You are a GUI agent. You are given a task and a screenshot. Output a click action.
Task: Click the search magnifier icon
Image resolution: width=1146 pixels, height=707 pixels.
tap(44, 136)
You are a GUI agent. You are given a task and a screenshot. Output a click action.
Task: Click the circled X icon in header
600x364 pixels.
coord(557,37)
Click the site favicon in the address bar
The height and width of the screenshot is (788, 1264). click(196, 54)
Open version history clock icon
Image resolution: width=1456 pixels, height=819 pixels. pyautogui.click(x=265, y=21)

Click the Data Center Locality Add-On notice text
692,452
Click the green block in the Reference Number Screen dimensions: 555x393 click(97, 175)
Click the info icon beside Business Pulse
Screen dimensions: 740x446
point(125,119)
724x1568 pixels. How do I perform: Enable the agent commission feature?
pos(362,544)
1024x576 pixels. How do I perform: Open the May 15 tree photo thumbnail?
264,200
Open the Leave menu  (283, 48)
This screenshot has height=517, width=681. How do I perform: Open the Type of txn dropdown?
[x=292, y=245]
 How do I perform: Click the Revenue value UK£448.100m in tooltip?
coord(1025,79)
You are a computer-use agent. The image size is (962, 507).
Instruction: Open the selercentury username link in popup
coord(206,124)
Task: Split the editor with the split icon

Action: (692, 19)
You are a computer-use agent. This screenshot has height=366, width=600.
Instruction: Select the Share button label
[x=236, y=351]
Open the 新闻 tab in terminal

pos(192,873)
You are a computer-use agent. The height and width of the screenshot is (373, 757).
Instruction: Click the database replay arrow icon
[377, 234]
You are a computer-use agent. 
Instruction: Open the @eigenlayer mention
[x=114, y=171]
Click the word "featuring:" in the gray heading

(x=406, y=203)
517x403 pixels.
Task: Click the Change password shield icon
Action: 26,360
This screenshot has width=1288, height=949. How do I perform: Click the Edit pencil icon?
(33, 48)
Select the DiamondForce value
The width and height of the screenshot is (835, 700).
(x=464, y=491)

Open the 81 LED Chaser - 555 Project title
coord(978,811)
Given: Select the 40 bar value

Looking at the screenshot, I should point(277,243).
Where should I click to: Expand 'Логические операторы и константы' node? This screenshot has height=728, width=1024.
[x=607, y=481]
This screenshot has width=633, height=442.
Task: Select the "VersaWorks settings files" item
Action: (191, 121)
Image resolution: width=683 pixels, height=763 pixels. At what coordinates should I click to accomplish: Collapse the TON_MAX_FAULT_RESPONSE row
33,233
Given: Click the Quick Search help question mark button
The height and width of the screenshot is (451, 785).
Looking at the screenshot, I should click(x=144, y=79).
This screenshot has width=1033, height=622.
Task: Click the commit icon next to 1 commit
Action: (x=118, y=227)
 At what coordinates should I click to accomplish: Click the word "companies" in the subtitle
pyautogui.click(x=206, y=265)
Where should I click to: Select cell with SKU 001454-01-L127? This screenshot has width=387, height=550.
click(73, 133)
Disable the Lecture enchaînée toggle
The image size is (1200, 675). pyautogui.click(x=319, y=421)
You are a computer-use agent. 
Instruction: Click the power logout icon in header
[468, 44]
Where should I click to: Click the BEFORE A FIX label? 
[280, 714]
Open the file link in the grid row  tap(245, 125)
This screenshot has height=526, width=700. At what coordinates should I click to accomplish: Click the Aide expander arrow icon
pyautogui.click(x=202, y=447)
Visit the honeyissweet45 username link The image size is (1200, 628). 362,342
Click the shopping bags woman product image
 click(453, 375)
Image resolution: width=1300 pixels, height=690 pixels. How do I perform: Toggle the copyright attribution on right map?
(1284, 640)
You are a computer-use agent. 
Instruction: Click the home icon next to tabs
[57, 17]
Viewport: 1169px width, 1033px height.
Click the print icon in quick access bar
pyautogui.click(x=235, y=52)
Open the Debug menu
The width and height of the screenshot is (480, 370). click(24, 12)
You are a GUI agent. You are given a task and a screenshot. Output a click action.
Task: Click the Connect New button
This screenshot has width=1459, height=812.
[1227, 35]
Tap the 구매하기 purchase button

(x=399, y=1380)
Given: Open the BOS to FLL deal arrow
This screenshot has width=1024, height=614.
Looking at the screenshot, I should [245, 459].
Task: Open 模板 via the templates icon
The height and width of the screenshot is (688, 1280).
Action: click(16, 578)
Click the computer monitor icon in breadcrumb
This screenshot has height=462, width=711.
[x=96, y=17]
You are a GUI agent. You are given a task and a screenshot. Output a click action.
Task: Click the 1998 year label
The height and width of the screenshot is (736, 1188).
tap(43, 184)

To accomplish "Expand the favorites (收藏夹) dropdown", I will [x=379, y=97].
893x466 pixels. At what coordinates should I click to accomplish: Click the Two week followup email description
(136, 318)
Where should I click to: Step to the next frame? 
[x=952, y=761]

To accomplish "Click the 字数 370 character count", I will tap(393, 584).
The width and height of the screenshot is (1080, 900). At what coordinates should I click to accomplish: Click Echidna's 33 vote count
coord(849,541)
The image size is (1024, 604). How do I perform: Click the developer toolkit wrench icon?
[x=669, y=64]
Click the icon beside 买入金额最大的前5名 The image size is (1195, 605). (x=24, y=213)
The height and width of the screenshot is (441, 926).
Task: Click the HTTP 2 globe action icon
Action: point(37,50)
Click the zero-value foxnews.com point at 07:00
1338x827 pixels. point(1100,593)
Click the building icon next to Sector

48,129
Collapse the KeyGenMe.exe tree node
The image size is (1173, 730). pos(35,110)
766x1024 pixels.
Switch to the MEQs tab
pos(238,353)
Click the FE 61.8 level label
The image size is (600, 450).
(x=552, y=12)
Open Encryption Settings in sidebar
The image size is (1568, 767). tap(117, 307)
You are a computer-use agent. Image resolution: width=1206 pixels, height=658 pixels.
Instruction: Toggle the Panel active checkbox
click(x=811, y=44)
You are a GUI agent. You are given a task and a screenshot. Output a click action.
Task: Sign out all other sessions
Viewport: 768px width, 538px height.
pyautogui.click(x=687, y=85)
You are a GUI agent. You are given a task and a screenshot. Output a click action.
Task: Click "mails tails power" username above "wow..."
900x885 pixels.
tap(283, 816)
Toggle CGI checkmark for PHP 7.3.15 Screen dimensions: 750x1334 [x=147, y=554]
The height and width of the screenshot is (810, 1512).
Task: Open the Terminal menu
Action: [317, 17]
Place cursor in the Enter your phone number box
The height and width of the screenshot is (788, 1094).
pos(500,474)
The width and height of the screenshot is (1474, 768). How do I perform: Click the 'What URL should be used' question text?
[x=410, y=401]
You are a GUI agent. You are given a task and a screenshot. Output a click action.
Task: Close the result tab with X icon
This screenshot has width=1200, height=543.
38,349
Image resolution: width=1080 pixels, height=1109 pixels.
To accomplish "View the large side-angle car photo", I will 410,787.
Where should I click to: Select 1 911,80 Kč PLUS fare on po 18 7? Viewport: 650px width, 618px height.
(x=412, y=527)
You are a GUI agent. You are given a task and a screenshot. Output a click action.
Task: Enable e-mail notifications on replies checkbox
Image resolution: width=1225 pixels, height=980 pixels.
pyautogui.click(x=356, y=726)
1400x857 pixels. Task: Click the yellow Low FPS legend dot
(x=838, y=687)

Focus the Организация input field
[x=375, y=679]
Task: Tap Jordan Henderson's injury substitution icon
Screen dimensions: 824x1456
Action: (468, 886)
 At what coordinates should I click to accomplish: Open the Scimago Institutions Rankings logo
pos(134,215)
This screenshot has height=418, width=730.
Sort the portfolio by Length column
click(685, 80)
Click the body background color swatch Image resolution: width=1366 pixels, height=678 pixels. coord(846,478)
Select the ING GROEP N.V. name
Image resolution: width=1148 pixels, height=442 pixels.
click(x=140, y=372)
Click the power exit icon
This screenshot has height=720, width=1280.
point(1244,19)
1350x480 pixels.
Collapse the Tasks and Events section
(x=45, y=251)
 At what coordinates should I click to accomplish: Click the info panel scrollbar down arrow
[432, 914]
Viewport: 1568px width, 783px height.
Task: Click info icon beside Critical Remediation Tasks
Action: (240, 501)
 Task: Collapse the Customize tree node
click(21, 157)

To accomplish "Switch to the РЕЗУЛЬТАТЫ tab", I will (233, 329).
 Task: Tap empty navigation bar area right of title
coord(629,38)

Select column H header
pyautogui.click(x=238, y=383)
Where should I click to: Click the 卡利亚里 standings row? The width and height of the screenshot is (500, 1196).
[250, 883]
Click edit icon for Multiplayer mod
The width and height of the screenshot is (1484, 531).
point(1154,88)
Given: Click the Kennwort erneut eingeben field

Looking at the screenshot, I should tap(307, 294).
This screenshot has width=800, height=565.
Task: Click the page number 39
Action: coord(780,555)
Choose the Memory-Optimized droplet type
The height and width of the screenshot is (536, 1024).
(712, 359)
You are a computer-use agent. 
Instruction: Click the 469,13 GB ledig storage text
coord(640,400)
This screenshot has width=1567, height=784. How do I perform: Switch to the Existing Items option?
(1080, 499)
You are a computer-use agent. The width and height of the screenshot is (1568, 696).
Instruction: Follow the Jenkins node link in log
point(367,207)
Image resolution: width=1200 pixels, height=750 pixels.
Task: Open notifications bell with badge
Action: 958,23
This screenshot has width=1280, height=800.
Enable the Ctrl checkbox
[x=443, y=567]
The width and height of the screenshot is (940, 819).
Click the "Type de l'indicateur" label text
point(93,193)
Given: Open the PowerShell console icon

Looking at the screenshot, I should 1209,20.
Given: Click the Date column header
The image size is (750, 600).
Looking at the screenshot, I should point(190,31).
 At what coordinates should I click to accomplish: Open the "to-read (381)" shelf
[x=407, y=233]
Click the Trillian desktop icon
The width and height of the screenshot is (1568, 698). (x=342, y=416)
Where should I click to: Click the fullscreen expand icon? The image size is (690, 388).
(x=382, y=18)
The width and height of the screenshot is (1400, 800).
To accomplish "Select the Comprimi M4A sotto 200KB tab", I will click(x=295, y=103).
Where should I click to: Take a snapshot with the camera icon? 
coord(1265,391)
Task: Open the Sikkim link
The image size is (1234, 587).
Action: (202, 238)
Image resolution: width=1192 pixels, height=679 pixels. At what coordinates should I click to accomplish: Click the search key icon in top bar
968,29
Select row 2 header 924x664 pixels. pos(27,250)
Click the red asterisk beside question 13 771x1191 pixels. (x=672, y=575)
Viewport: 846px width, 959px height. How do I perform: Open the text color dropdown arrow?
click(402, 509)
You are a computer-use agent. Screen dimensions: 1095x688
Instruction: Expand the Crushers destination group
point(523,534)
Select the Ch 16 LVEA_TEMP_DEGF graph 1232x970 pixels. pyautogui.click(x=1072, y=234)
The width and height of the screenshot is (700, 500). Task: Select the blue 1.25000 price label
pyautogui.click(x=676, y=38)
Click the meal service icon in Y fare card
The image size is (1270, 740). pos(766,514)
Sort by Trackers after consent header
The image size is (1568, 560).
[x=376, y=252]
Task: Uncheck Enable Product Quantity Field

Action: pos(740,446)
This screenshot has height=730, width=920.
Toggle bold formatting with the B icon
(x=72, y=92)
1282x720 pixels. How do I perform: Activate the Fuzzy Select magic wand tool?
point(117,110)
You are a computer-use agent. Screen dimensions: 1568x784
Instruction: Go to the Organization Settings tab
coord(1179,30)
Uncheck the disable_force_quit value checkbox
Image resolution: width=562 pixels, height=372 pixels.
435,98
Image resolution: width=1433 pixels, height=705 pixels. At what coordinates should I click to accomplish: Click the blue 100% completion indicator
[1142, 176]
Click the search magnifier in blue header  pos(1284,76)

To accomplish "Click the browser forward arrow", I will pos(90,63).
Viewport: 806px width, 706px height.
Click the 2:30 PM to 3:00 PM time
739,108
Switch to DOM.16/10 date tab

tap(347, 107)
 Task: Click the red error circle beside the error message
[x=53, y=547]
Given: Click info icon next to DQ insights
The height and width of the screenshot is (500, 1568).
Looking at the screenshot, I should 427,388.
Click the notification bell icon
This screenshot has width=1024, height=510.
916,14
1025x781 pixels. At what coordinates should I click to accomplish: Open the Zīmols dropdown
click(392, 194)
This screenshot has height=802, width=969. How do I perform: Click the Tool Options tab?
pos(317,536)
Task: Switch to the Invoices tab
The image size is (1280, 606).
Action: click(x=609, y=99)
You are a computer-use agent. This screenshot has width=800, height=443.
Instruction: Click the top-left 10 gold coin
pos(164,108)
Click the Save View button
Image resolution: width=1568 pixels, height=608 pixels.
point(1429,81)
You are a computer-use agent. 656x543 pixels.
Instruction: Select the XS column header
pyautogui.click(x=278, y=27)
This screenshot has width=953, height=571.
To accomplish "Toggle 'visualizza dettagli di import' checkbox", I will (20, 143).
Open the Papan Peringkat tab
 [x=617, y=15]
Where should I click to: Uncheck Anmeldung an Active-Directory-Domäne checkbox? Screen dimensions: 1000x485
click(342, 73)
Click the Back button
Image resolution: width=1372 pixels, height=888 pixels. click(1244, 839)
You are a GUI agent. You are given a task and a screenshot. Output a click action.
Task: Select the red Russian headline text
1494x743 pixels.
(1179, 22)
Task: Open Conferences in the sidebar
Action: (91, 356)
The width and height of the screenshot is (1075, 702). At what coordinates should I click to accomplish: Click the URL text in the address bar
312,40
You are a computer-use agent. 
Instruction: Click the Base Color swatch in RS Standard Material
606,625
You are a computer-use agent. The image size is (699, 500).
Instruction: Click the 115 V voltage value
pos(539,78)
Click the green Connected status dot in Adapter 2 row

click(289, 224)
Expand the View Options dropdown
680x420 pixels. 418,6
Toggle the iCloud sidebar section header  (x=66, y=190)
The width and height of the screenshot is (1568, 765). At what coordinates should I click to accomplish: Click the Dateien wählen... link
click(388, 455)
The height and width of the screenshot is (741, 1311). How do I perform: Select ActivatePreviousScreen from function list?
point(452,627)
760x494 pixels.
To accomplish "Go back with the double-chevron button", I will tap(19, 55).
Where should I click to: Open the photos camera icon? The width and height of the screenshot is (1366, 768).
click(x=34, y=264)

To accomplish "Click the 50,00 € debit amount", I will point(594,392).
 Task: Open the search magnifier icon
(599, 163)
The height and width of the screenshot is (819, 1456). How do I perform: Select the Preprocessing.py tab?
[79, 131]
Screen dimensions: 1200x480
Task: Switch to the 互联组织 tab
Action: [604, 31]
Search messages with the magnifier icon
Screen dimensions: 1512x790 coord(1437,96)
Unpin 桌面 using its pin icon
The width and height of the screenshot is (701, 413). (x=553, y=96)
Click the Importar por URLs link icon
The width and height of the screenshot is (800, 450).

══════

• [About this task] The range runs from the line with "Task: Uncheck Enable Product Quantity Field" up to and including the line with "Click the Save View button" in the listing above; please write out exactly those lines and nothing more.

• [The answer]
Task: Uncheck Enable Product Quantity Field

Action: pos(740,446)
This screenshot has height=730, width=920.
Toggle bold formatting with the B icon
(x=72, y=92)
1282x720 pixels. How do I perform: Activate the Fuzzy Select magic wand tool?
point(117,110)
You are a computer-use agent. Screen dimensions: 1568x784
Instruction: Go to the Organization Settings tab
coord(1179,30)
Uncheck the disable_force_quit value checkbox
Image resolution: width=562 pixels, height=372 pixels.
435,98
Image resolution: width=1433 pixels, height=705 pixels. At what coordinates should I click to accomplish: Click the blue 100% completion indicator
[1142, 176]
Click the search magnifier in blue header  pos(1284,76)

To accomplish "Click the browser forward arrow", I will pos(90,63).
Viewport: 806px width, 706px height.
Click the 2:30 PM to 3:00 PM time
739,108
Switch to DOM.16/10 date tab

tap(347, 107)
 Task: Click the red error circle beside the error message
[x=53, y=547]
Given: Click info icon next to DQ insights
The height and width of the screenshot is (500, 1568).
Looking at the screenshot, I should 427,388.
Click the notification bell icon
This screenshot has width=1024, height=510.
916,14
1025x781 pixels. At what coordinates should I click to accomplish: Open the Zīmols dropdown
click(392, 194)
This screenshot has height=802, width=969. How do I perform: Click the Tool Options tab?
pos(317,536)
Task: Switch to the Invoices tab
The image size is (1280, 606).
Action: click(x=609, y=99)
You are a computer-use agent. This screenshot has width=800, height=443.
Instruction: Click the top-left 10 gold coin
pos(164,108)
Click the Save View button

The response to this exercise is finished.